Die Bürger des Freistaates Flaschenhals wussten ihre plötzliche Unabhängigkeit zu nutzen. Sie führten eigenes Notgeld ein und verdienten ihren Unterhalt mit dem Schmuggel von Waren. „Schnaps und Wein, das war die Währung damals“, erzählt Peter Josef Bahles, Gründer der Initiative Freistaat Flaschenhals. Seine Großeltern kamen 1912 nach Kaub und eröffneten dort ein Restaurant. „Ich wette, dass mein Großvater nicht einen Zentner Kohle gekauft hat. Das hat er alles getauscht.“ Kaub und Lorch waren wichtige Punkte der Schifffahrt damaliger Zeit. Der Rhein zwischen Bingen und St. Goar konnte nur mit Hilfe ortskundiger Lotsen befahren werden. Nachts wurde auch in Kaub und Lorch an Land gegangen. Das war der Zeitpunkt für die Geschäfte: Ganze Schiffladungen Zucker und Mehl wurden gegen Wein und Spirituosen getauscht. So waren die Flaschenhälsler trotz ihres Versorgungsengpasses gut verpflegt, teilweise sogar besser als der Rest von Deutschland. Denn auch Bauern ließen sich auf Tauschgeschäfte für Fleisch ein, damals ein Luxusgut. Doch auch Glück war mit im Spiel. So zum Beispiel in einem Winter als 23 Zugwaggons mit Kohle aus dem französisch besetzten Bahnhof in Rüdesheim in den Freistaat verlegt wurden. All dies blieb weitestgehend straffrei. Doch die französischen Besatzer ärgerte dieser Handel. Zudem hatten sie Angst, dass sich innerhalb des Freistaates eine Gegenbewegung bilden würde. Sie überwachten die Grenze schärfer und leuchteten nachts das Flussufer ab. Die Jugend von Kaub und Lorch reagierten auf diese Praktiken mit Provokation und zeigten den Soldaten ihren blanken Hintern.

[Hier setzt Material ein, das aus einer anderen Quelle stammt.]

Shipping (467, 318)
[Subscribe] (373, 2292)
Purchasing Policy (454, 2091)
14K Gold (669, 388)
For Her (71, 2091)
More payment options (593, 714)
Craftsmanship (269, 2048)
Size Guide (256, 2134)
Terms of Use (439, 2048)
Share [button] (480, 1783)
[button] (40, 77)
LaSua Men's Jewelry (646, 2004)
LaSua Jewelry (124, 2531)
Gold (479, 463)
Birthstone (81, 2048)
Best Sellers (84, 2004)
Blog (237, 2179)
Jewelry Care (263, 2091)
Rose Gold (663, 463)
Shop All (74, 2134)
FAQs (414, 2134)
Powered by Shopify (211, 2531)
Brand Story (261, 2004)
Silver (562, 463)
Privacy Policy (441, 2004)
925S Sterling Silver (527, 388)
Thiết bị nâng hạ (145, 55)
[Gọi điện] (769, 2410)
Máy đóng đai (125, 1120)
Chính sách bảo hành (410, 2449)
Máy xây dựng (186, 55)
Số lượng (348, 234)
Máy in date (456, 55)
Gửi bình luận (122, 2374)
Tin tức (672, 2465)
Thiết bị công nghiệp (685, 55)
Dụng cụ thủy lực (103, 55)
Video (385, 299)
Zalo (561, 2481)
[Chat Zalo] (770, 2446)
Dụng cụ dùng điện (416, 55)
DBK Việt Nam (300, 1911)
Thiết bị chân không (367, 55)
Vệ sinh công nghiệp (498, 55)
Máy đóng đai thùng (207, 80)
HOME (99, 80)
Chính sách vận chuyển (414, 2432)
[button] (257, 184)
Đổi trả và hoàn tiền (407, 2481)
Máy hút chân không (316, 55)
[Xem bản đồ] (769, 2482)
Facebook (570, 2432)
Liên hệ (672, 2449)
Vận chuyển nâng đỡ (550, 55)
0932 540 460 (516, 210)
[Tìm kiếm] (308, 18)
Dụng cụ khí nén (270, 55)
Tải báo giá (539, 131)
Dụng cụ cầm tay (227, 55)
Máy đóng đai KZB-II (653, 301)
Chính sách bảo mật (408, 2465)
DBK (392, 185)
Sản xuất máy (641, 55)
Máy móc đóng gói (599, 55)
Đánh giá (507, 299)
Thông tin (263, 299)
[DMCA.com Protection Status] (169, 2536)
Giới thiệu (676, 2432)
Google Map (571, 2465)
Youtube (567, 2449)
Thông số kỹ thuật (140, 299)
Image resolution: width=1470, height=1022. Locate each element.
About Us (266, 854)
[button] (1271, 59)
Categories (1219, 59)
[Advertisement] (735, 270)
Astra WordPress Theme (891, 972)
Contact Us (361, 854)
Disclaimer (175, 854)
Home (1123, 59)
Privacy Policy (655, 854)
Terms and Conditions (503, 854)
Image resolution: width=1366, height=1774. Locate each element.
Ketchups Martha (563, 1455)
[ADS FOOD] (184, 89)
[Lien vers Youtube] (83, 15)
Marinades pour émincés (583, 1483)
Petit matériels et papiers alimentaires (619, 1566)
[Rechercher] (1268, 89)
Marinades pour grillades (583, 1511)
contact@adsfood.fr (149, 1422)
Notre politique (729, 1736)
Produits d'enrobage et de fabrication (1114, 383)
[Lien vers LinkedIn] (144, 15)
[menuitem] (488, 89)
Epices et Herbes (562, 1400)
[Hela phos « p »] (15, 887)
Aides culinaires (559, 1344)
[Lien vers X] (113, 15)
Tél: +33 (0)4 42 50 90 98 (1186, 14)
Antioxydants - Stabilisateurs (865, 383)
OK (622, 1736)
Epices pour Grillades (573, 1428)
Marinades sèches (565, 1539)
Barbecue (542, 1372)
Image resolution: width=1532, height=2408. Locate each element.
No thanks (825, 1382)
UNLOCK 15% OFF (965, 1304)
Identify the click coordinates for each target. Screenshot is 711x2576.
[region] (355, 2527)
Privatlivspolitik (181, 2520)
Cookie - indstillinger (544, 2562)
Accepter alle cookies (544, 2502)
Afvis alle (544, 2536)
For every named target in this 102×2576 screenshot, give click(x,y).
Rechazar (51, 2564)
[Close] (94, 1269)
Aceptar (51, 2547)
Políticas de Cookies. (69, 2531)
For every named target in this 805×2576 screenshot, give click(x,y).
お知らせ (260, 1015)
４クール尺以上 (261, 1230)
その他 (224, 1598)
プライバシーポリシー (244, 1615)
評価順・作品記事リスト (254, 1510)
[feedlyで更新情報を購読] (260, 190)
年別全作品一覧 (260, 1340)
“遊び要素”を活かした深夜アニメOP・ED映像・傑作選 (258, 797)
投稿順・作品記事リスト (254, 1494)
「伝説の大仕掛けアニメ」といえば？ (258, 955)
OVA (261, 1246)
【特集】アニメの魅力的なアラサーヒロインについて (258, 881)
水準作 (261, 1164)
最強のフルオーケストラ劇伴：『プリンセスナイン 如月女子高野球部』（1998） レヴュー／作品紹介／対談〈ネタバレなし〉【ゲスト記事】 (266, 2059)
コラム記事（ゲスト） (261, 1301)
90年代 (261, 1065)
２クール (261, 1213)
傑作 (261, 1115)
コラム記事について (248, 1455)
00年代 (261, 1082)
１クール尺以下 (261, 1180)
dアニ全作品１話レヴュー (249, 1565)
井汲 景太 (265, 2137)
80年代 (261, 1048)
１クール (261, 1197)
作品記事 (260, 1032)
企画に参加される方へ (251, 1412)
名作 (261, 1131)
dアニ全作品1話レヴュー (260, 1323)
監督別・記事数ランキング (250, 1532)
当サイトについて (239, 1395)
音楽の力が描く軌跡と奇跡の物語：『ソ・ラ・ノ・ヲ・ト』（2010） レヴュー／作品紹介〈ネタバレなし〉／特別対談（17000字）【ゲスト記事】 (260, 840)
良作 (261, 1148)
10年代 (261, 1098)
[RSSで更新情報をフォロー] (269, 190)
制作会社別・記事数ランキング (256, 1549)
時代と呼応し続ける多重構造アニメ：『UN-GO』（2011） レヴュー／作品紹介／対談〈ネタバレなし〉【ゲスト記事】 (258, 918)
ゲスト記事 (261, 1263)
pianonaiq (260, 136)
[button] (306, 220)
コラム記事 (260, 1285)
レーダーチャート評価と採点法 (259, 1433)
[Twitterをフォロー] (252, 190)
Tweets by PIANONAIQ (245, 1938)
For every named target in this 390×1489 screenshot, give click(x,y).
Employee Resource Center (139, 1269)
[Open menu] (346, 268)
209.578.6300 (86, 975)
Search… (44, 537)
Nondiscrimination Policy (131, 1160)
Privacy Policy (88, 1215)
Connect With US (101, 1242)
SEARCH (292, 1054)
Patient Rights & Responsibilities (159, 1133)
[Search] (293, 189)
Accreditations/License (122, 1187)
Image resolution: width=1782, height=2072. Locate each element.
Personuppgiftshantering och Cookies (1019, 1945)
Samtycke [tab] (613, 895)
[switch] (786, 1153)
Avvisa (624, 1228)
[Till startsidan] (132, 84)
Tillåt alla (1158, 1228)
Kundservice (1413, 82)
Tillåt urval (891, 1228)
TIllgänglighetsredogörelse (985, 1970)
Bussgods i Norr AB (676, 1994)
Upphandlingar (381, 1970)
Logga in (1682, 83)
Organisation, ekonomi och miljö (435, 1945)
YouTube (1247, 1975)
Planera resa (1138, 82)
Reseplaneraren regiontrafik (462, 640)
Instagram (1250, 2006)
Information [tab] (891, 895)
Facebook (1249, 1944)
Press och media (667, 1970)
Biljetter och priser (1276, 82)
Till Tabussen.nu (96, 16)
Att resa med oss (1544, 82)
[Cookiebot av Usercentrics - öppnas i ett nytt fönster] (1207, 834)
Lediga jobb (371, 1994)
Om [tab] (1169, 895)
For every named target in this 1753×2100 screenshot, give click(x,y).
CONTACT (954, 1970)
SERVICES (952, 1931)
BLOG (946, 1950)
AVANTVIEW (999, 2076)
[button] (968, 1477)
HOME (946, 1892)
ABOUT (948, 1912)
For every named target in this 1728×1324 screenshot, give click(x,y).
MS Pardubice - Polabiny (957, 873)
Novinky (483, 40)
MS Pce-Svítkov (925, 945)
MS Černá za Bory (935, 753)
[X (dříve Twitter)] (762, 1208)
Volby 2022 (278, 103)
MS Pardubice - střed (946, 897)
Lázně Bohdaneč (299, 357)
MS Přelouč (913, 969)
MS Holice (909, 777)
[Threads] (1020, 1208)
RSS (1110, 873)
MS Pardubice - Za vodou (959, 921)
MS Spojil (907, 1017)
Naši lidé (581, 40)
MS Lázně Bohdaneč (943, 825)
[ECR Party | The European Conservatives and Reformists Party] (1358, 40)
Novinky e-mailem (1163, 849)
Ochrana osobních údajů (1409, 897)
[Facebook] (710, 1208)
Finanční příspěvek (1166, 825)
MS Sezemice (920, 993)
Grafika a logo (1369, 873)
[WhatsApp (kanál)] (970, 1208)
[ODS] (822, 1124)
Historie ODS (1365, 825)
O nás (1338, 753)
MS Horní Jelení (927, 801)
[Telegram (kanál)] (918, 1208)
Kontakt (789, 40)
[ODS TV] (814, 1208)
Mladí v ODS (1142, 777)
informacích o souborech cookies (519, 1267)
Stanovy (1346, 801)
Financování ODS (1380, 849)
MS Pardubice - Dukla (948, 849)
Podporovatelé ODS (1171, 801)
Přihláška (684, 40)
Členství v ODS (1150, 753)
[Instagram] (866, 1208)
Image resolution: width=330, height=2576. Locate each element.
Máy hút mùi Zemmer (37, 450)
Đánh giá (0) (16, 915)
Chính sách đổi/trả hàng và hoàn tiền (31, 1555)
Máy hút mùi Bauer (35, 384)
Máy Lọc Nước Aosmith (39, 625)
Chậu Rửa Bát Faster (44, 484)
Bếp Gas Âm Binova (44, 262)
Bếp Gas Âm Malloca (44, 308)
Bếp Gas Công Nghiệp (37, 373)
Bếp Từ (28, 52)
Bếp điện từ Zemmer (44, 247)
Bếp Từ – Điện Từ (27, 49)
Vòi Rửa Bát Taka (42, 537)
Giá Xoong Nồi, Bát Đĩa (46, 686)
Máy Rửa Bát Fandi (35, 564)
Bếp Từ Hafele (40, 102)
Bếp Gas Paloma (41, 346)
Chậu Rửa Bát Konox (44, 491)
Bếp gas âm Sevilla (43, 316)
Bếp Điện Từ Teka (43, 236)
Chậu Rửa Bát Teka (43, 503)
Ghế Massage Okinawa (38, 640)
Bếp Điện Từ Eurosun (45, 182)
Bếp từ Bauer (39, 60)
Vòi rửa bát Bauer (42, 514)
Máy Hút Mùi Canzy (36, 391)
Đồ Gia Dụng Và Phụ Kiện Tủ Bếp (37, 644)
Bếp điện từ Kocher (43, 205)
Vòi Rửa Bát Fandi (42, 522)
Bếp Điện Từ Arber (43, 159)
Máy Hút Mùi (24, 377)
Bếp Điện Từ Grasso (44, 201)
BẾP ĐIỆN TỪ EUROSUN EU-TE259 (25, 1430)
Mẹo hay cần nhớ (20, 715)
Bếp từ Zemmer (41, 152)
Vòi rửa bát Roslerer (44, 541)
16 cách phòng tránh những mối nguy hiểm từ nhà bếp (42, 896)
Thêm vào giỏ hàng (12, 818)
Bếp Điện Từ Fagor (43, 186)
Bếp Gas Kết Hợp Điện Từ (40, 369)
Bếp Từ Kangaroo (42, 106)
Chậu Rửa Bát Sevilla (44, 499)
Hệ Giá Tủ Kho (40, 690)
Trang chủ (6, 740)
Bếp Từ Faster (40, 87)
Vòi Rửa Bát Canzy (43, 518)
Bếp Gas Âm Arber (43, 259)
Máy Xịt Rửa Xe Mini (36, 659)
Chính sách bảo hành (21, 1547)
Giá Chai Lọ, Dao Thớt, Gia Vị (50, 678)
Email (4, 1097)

„Das muss der nachts geträumt haben“
Im Mai 1921 wurde es dem Landrat von Limburg zu bunt und er forderte das Ende des Freistaates. Es brauchte aber noch bis zum 15. November 1924, bis Flaschenhals wirklich aufgelöst wurde. Anfang 1923 marschierten marokkanische Hilfstruppen der französischen Armee ein und nahmen Bürgermeister Anton Pnischek fest. Doch erst mit Ende der französischen Besatzung wurde der Freistaat als aufgelöst erklärt und geriet damit in Vergessenheit. Bis Peter Josef Bahles sie wieder in Erinnerung rief. Als kleiner Junge hatte er viel Zeit in der Gaststätte seiner Großeltern verbracht, die später von seinem Vater übernommen wurde. Dort hörte er von den Gästen Geschichten über das einstige Wunder. Und auch sein Vater konnte ihm einiges erzählen, der war 13 als der Freistaat sich auflöste. Doch als er diese Geschichte auf einer Weinprobe mal zum Besten gab, glaubten ihm die Kauber nicht. Er müsse sich das ausgedacht haben. Erst als die ortsansässige Zeitung begann zu recherchieren, wurde der Freistaat wieder in das Gedächtnis gerufen und eine Initiative für ihn gegründet.
„Wir gehören nicht zu der braunen Suppe“
Die Initiative ging mit der Zeit. Als der Euro eingeführt wurde, ließen sie eine 10 Taler Freistaat-Münze prägen, mit einem Wert von 30 DM (später 15 Euro). Mit ihr konnte man bei den sechs Winzern, die der Initiative angehören, Wein kaufen. Als 2014 die Debatte um die doppelte Staatsbürgerschaft ausbrach, wurde sogar ein Freistaat-Pass gedruckt. Nur zur Reichsbürger-Szene distanzieren sie sich: „Wir sind eine touristische Initiative, die ihre Region sowie ihre Produkte bewirbt, kein Teil der braunen Suppe.“ Nun steht das 100-jährige Jubiläum an. Eigentlich wäre das im Januar, doch mit Blick auf das Wetter wurde entschieden lieber im Mai zu feiern. Am 18. Mai 2019 wird es also eine Rundfahrt mit einer antiken Dampflok durch das ehemalige Staatsgebiet des Flaschenhalses geben. Die Karten waren nach vier Tagen ausgebucht. Doch nachdem Peter Josef Bahles noch zwei weitere Waggons für den Zug besorgt hat, ist ein kleiner Restbestand an Karten vorhanden. Und auch der Carlsen Verlag möchte dem Freistaat zu ehren ein Comic drucken. Denn der einst in Vergessenheit geratene Fauxpas der Geschichte wurde weit über die Grenzen des Rheinlandes bekannt.